-- MATERIAL PROVIDED follows --
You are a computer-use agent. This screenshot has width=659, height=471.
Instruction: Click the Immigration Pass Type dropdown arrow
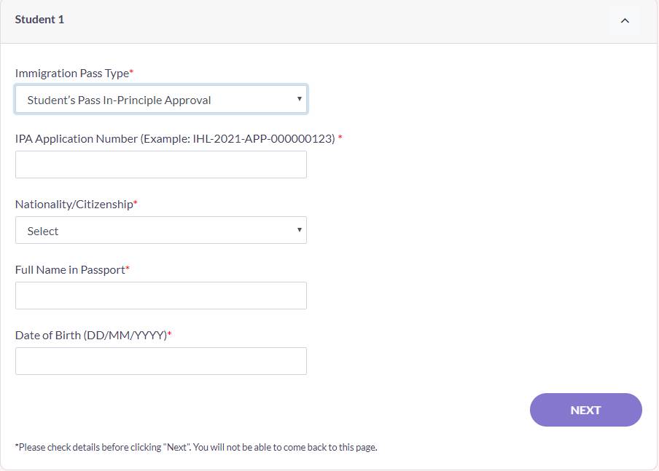tap(300, 99)
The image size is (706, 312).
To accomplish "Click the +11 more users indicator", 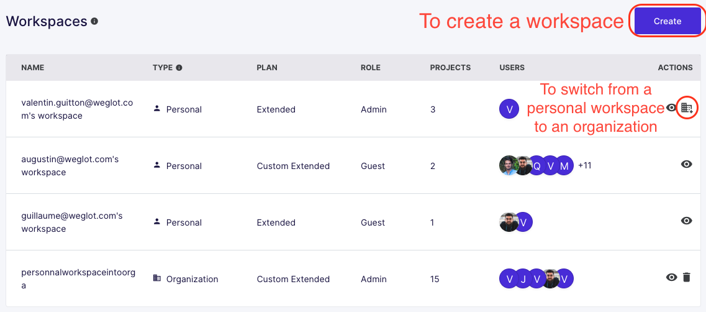I will click(x=584, y=166).
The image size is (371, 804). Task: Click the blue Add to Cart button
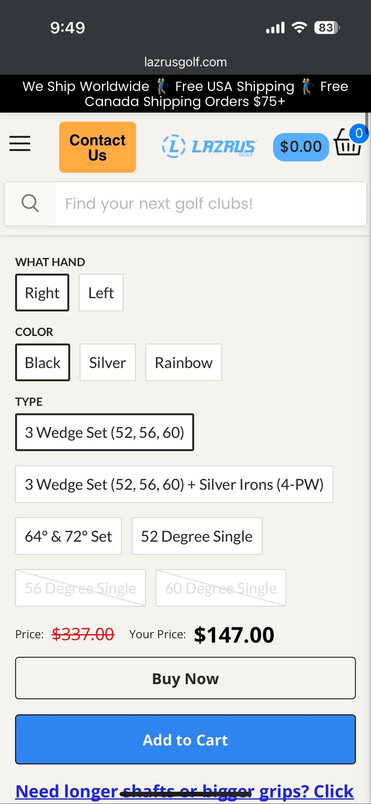[186, 740]

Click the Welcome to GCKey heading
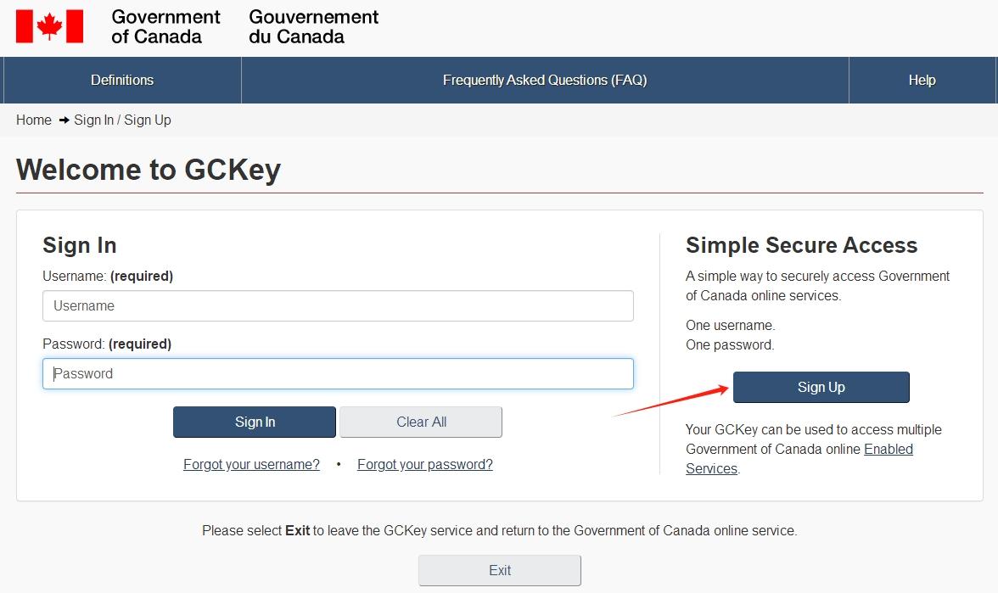click(149, 170)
-- MATERIAL PROVIDED concluded --
EXERCISE INSTRUCTIONS
Quote exactly the lines from the one that contains "The image size is (371, 804)." through the end of the listing above, both ends included, leaving out the pictures.

EXERCISE RESULT
The image size is (371, 804). Task: Click the blue Add to Cart button
[186, 740]

Click the Welcome to GCKey heading
click(149, 170)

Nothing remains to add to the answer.